I just want to fit the experimental data to a system of odes' by using NonlinearModelFit. The data, contains time in the first column and product concentration in the second. The model contains 4 species, species p1[t] is the one I want to fit the data to.

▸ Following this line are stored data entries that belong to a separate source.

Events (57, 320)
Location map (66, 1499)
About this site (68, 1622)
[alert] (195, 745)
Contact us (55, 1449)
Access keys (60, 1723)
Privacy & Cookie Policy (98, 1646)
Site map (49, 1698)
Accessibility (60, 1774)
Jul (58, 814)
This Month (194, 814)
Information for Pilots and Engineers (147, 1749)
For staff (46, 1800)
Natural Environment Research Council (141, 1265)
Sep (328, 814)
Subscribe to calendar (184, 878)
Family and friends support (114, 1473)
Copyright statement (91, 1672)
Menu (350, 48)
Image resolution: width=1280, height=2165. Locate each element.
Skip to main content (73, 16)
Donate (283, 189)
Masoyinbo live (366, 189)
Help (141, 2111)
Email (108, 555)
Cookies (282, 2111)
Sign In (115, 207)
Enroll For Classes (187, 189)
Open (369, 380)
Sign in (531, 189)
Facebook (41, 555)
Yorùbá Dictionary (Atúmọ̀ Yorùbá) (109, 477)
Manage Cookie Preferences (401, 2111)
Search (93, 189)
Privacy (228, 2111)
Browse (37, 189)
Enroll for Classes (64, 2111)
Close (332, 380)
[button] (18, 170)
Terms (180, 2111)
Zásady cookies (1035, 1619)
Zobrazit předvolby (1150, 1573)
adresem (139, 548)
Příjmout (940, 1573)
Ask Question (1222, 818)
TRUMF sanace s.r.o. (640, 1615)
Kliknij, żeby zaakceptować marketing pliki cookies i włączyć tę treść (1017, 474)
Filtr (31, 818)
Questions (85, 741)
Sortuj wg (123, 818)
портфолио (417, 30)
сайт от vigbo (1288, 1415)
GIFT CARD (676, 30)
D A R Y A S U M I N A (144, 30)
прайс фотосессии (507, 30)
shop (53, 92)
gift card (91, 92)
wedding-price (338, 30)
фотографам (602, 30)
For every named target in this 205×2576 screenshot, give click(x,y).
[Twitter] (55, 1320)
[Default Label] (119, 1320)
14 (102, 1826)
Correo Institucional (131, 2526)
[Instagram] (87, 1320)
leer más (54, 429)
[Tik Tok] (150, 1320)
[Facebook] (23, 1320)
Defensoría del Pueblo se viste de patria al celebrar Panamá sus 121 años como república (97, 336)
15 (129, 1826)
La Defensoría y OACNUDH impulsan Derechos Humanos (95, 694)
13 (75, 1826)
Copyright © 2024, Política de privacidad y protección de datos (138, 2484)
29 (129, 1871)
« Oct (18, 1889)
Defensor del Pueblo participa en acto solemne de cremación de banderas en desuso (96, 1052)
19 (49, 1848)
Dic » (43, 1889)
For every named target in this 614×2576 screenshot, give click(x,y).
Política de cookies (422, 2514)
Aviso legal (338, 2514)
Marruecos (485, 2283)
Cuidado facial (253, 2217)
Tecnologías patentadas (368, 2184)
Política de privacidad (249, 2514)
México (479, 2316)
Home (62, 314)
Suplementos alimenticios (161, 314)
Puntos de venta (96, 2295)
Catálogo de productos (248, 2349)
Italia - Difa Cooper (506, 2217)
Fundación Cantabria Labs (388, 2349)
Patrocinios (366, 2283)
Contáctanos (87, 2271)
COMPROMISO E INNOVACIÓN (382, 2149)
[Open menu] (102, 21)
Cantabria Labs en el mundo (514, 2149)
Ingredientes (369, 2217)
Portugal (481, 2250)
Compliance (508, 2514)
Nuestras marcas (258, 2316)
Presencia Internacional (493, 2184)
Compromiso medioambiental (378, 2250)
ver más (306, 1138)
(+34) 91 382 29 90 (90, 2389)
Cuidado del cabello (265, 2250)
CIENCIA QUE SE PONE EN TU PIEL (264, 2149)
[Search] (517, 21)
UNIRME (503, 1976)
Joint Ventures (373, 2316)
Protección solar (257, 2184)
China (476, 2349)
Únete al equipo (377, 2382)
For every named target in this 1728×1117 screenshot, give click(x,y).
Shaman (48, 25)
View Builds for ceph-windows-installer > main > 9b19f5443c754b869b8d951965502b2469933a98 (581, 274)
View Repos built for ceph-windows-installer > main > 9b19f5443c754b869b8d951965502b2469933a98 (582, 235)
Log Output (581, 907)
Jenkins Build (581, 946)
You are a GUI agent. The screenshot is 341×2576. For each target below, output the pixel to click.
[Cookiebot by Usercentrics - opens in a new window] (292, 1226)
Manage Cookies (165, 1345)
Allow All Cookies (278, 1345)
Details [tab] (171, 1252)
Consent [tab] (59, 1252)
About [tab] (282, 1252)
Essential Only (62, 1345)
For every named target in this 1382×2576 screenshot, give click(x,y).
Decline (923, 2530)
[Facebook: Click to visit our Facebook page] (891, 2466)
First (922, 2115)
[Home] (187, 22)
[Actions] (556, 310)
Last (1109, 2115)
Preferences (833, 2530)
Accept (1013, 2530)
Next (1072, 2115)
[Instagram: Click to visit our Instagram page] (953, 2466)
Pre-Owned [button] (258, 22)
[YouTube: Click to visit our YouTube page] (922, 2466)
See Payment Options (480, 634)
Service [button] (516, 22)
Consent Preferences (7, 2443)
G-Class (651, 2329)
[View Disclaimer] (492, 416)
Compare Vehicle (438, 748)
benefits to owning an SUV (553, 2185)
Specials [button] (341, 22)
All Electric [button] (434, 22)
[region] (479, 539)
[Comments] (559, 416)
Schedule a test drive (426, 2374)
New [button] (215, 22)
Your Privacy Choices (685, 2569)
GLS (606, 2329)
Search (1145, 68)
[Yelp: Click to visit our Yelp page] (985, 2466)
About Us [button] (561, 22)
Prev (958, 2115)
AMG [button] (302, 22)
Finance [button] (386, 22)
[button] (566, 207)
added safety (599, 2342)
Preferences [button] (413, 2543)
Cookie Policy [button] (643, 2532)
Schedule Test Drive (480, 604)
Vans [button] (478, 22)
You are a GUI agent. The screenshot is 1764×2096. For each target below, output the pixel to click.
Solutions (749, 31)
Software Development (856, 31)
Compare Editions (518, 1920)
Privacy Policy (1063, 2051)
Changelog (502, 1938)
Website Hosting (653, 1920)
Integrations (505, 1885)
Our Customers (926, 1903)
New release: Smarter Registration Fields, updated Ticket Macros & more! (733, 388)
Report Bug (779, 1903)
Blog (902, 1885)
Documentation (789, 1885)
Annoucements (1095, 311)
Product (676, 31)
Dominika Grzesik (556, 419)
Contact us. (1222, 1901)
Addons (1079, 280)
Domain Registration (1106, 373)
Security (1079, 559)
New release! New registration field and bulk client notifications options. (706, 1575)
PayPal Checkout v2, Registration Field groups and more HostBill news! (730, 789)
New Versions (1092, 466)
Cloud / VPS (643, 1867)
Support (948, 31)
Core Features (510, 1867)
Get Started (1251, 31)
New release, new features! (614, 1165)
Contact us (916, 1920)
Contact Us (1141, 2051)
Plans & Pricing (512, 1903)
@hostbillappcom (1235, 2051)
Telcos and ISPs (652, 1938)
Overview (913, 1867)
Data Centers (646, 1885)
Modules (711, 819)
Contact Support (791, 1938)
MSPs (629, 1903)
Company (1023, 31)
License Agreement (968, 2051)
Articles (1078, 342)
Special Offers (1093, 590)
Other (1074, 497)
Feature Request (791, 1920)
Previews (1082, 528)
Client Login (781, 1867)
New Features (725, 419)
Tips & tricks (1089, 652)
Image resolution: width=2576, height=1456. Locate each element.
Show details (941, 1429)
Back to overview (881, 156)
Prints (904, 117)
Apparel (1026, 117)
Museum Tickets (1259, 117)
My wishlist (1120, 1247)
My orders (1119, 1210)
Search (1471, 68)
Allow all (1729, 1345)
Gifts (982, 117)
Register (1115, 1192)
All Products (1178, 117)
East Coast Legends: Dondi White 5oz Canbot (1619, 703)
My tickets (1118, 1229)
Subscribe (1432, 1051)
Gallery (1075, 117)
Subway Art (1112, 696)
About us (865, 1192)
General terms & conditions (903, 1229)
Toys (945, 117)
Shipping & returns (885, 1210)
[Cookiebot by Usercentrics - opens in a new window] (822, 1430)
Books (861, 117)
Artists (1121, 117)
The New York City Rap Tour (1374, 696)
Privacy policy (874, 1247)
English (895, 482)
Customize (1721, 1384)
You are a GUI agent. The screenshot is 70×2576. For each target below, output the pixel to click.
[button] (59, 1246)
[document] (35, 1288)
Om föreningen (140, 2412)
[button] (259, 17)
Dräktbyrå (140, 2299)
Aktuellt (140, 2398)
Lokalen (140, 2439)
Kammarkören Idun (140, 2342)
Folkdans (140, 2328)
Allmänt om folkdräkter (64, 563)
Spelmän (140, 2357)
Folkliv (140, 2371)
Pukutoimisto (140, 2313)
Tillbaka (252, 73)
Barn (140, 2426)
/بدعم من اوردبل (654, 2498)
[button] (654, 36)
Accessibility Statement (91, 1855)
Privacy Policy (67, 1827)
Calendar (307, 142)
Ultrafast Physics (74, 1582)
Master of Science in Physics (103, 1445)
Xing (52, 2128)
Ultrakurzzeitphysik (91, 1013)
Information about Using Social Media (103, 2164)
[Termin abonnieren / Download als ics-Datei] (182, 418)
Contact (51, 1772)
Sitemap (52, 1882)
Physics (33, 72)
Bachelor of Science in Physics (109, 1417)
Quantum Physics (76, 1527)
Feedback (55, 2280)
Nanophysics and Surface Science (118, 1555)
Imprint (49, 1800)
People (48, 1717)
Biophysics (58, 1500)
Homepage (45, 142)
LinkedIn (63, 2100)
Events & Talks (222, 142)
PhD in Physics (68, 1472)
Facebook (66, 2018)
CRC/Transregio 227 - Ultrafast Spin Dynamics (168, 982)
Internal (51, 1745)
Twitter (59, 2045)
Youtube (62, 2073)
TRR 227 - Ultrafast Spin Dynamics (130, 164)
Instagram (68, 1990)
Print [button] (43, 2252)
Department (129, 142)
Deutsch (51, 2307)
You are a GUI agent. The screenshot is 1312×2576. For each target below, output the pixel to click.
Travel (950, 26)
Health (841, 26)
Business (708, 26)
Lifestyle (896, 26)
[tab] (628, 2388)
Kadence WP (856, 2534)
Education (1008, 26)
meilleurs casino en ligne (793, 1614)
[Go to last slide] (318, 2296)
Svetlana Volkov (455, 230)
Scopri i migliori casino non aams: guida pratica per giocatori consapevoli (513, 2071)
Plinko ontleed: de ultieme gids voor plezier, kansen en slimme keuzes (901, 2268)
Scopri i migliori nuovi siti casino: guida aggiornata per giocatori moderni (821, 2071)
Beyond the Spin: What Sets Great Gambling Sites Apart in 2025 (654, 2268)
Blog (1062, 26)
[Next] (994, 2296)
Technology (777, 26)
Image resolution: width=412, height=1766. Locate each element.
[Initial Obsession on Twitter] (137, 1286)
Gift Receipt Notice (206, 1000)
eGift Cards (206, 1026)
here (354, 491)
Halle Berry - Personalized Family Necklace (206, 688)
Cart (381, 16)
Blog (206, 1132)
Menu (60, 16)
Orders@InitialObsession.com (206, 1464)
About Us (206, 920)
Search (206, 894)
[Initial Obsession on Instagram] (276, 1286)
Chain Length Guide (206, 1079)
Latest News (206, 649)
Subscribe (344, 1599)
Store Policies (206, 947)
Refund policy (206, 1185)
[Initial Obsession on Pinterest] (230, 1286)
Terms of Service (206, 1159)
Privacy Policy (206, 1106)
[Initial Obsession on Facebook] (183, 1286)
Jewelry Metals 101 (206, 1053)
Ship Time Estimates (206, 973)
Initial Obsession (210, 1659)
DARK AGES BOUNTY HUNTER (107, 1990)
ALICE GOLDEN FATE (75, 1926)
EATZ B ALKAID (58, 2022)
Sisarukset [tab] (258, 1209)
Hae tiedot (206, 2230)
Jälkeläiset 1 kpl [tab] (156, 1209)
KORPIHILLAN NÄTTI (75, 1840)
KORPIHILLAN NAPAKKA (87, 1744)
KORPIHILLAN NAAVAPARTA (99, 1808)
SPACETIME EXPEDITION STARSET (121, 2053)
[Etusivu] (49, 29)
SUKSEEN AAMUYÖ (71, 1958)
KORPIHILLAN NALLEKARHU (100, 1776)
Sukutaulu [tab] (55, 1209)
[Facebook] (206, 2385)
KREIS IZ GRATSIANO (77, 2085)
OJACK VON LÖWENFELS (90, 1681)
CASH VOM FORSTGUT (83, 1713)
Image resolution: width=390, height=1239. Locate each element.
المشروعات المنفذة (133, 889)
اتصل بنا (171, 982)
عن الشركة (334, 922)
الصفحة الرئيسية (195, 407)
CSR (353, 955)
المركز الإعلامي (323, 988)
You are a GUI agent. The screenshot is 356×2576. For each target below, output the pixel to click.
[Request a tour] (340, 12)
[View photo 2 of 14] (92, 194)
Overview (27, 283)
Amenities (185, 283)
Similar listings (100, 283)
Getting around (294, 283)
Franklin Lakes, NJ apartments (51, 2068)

data = {{18.283, 0.0003365}, {39.415, 0.0003892}, {60.547, 
    0.00045}, {81.679, 0.0005631}, {102.811, 0.0006446}, {123.943, 
    0.0006756}, {145.075, 0.0007655}, {166.207, 0.0008306}, {187.339, 
    0.0008814}, {208.471, 0.000896}, {229.603, 0.0009816}, {250.735, 
    0.0011191}, {271.867, 0.0010797}, {292.999, 0.0011473}, {314.131, 
    0.0012265}, {335.263, 0.0013187}, {356.395, 0.0012809}, {377.527, 
    0.0013523}, {398.659, 0.0013841}, {419.791, 0.0014507}, {440.923, 
    0.0014885}, {462.055, 0.0014898}, {483.187, 0.0015491}, {504.319, 
    0.0015838}, {525.451, 0.0015651}, {546.583, 0.0015903}, {567.715, 
    0.0016328}, {588.847, 0.0016423}, {609.979, 0.0016149}, {631.111, 
    0.0016508}, {652.243, 0.0016296}, {673.375, 0.0016465}, {694.507, 
    0.0016776}, {715.639, 0.0016668}, {736.771, 0.0016685}, {757.903, 
    0.0016967}, {779.035, 0.001717}, {800.167, 0.0016997}, {821.299, 
    0.001721}};
tmax = Max[data[[All, 1]]];
e0 == 0.0002;
k21 == 0.001;
kh == 0.0001;
model = ParametricNDSolveValue[{s'[
      t] == -16  s[t] (0.0002 - x1[t] - x2[t]) + k21 x1[t] - kh  s[t],
    x1'[t] == 16  s[t] (0.0002 - x1[t] - x2[t]) - (k21 + k2) x1[t],
    x2'[t] == k2 x1[t] - k3 x2[t],
    p1'[t] == k2 x1[t] + kh s[t],
    s[0] == 0.002, x1[0] == 0, x2[0] == 0, p1[0] == 0}, 
   p1, {t, 0, tmax}, {k2, k3}];
fit = NonlinearModelFit[data, 
  model[k2, k3][t], {{k2, 0.4}, {k3, 0.7}}, {t, 0, tmax}]
plotfit = Plot[fit[t], {t, 0, tmax}, PlotRange -> {0, 0.0021}];
plotdata = ListPlot[data, PlotStyle -> PointSize[0.01]];
Show[plotfit, plotdata]

When I run the code, it produces a lot of messages:

NDSolve::deqn: Equation or list of equations expected instead of True in the first argument
General::ivar: 0 is not a valid variable.
ParametricNDSolve::dsvar: 0.016777965285714284` cannot be used as a variable.
General::ivar: 0.016777965285714284` is not a valid variable.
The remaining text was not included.